* **DOCUMENT EXCERPT**
King's House School is a private day preparatory school in Richmond, London. Founded in 1946, it has 450 pupils aged between 3 and 13.

Present school 

The school is currently split into three parts: 
King's House Nursery School (ages 3–4)
King's House Junior School (ages 4–8)
King's House Senior School (ages 9–13)

Facilities 
35-acre sports ground and club house
State-of-art theatre
Music and Mac suite
Gymnasium
Astroturf
Science laboratories
Theatre
Two ICT suites

Sport 
The school specialises in the three sports of rugby, cricket and football. Football operates at the beginning of the year until the winter term, when rugby comes in play. Cricket follows in the summer term. Sports lessons take place at King's House Sports Ground in nearby Chiswick.

The school also supports athletics, basketball, cross-country, fitness training, gymnastics, judo and swimming.

Choir
In the late 1970s, the school's choir was involved in West End performances, supplying a chorus for the Andrew Lloyd Webber stage musical, Evita. In 1989, a new generation of singers provided vocals on Mike + The Mechanics' chart-topping single "The Living Years".

* **DATA**
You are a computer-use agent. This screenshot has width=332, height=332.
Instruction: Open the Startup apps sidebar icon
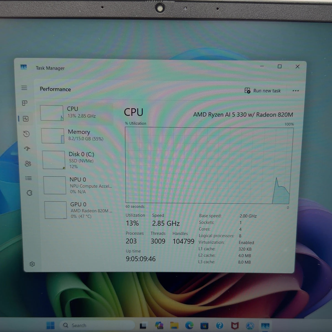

* **WHAT IS BEING ASKED**
Retype everything in the King's House School text above, from "Present school" down to "School (ages 9–13)", with no changes.

* **COMPLETE OUTPUT**
Present school 

The school is currently split into three parts: 
King's House Nursery School (ages 3–4)
King's House Junior School (ages 4–8)
King's House Senior School (ages 9–13)